ORIGINAL: KodiakArcher
ORIGINAL: BGfisher
Kodiak,
Someone who tells you if the "cam rubs the limb is too much" is feeding you a line. What we archers refer to as cam-lean has little or nothing to do with the cam alignment. In reality it's limb twist caused by the cable slide/rod. That's why we can correct it by twisting one side the cable yoke.
Problem is that with a binary cam system there is no yoke to twist and the cam was rubbing the inside of the limb. They were feeding me a line that cam lean is designed into the binary cam until I told them about the cam rubbing. Then they back tracked and admitted there was a problem. The culprit was mis-drilled axle holes on both the upper and lower limb.

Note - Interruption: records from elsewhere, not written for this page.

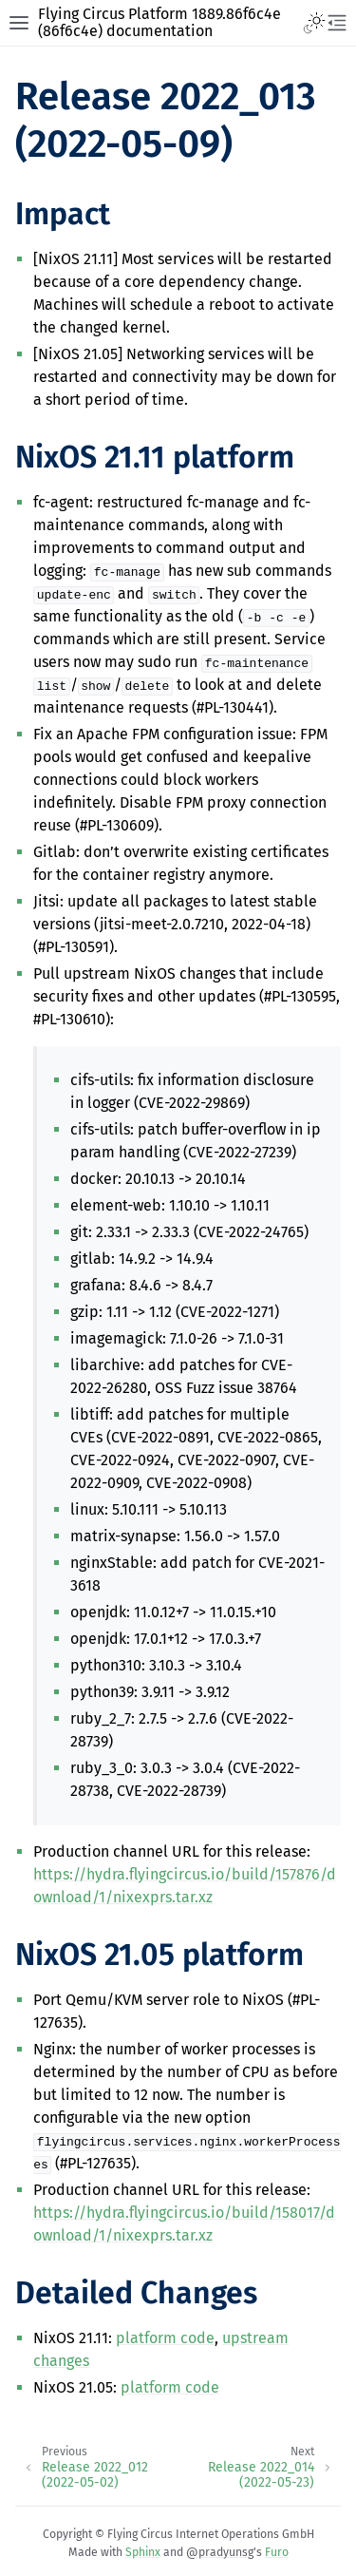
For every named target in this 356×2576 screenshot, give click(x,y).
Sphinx (142, 2552)
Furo (277, 2552)
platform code (165, 2338)
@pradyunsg (219, 2552)
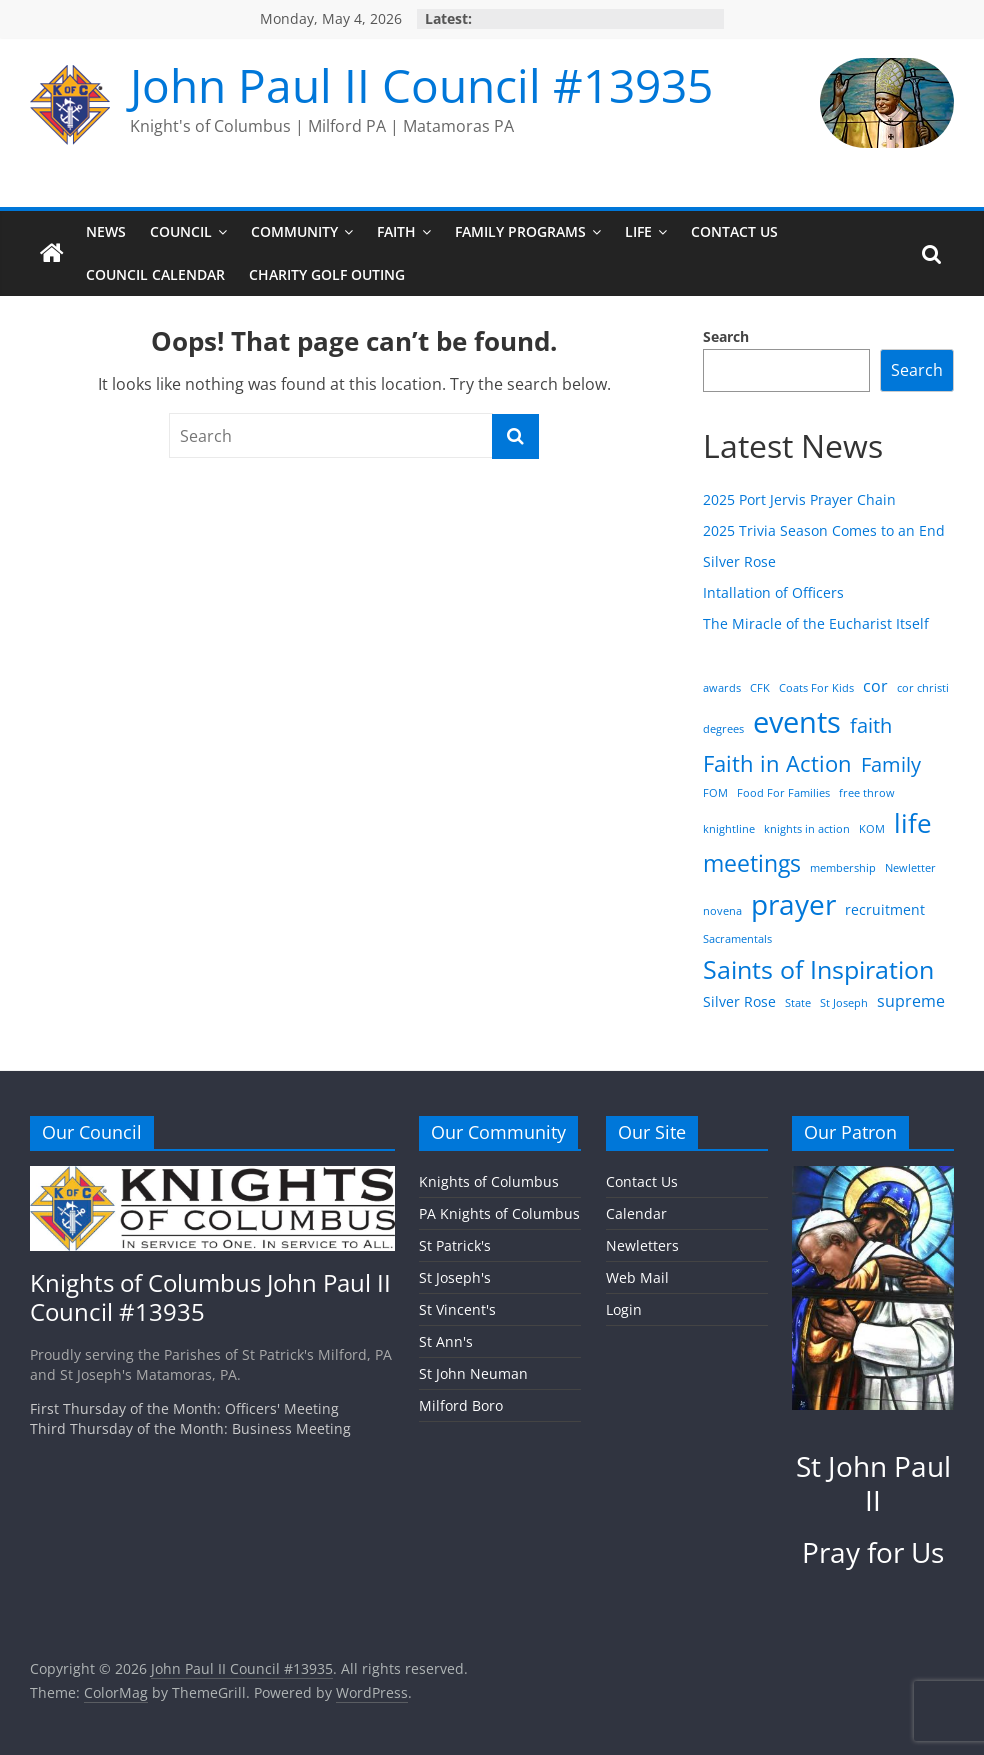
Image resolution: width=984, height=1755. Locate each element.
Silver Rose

Solution: new limbs, which BowTech made every excuse not to send, and still hasn't.
I reread my post and see I forget to mention about the crooked axle holes which you just did mention. In my experiece the only way a cam can rub the inside of the limb fork is if the axle holes were drilled crooked or the cam was machined wrong and the bearing is crooked.
Some people sometimes mention about the bearing being worn out, but I've never really seen a bearing wear out. They are precision insruments and in a bow are not subjected to any high speed movement so it's not going to just wear out. Bushings? Yeah, they did wear out, but for the most part this is bygone technology---at least on quality bows today.
I do know what you are saying about no yoke on a binary cam system. I shoot a Martin FireCat with binaries. Yes, if there is any cam lean you're stuck with it. That's one reason I always advise people looking at new bows to look things over real good, shoot the bow, and if everything is up to snuff then buy that particular bow, not something they haven't laid eyes on.
Hope somehow you get your bow fixed. I had a Pearson like that once and it sucked. They were good enough to send me new limbs though. Maybe that's what customer service is all about.